YOUR INSTRUCTIONS - Transcribe exactly, and only, the lines from the one with "The image size is (974, 719)." through the end of the records below, including both of those lines. Skip all pictures.

SOURCE DATA -
——————————

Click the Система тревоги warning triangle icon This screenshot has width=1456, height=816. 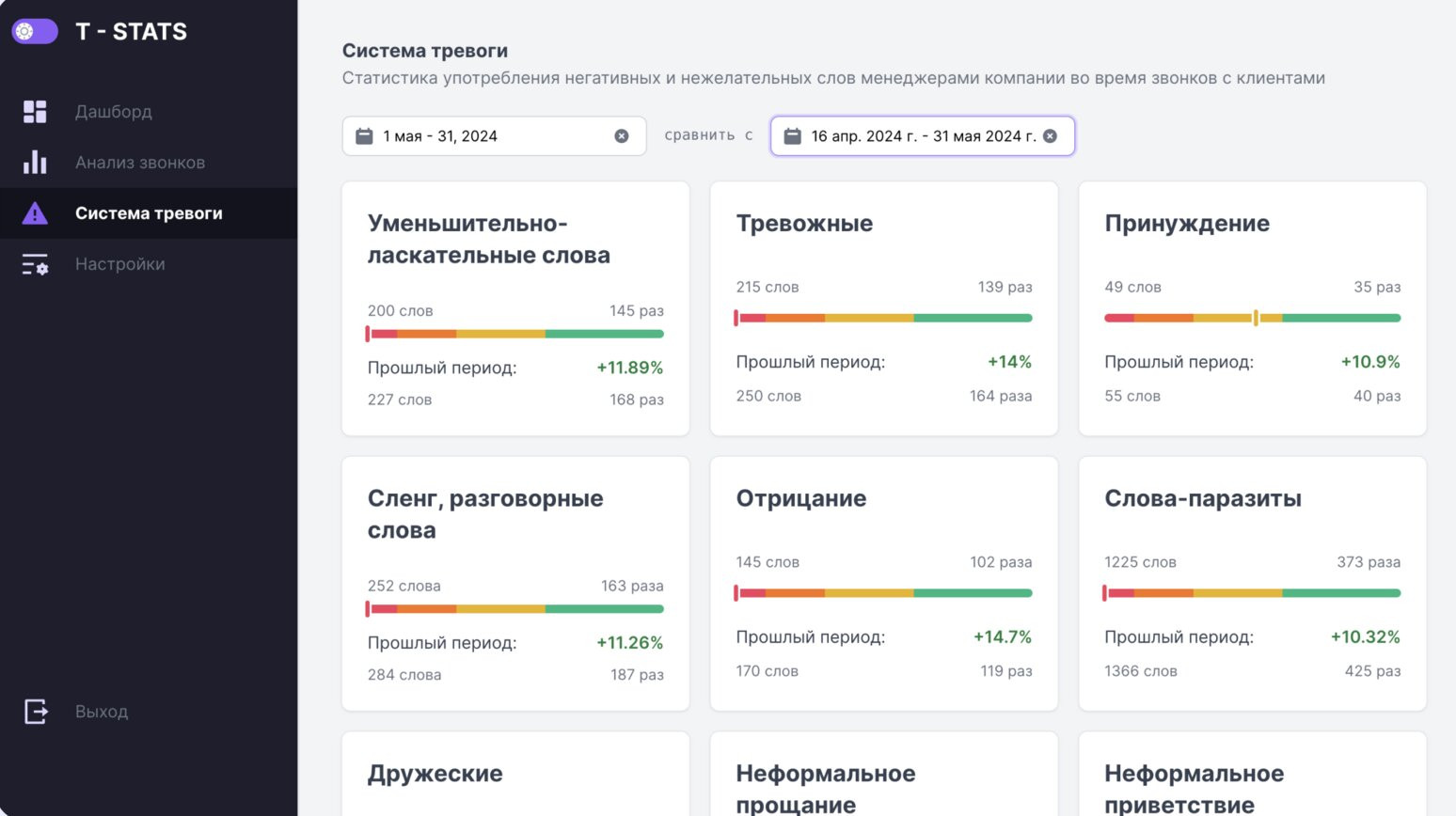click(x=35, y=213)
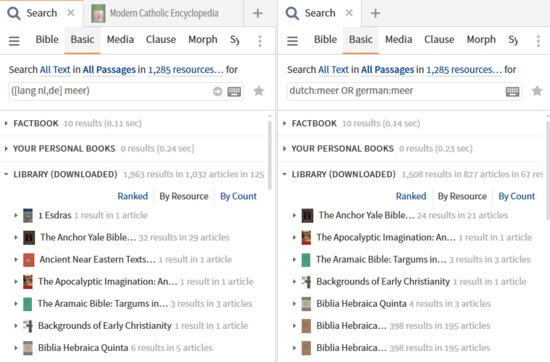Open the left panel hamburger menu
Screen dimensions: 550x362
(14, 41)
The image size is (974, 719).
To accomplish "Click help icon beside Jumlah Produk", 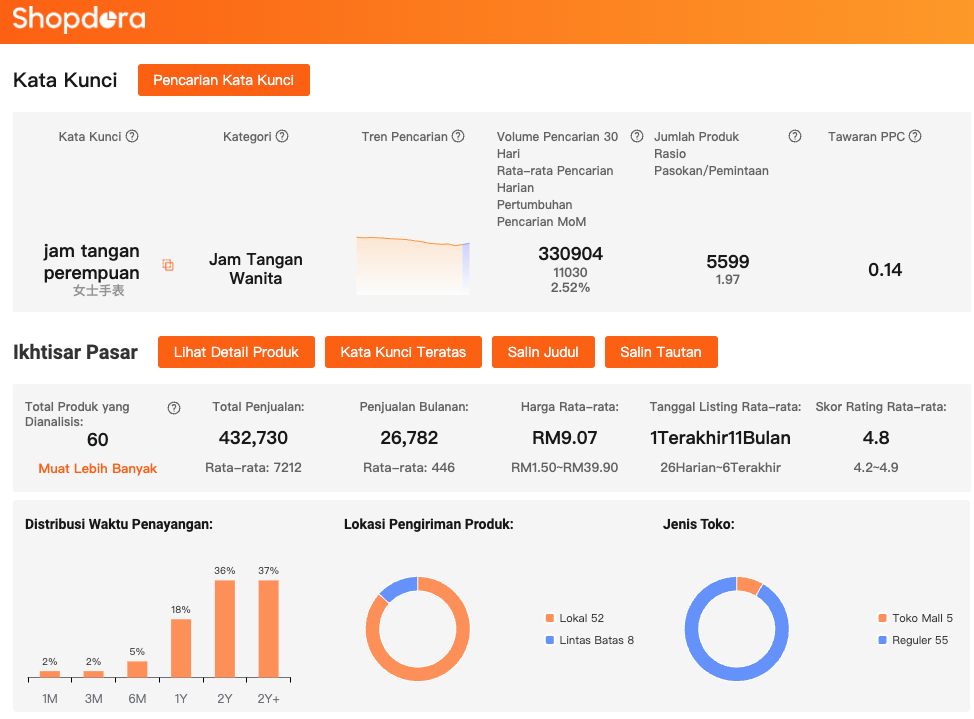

——————————

RESULT -
The image size is (974, 719).
To accomplish "Click help icon beside Jumlah Produk", 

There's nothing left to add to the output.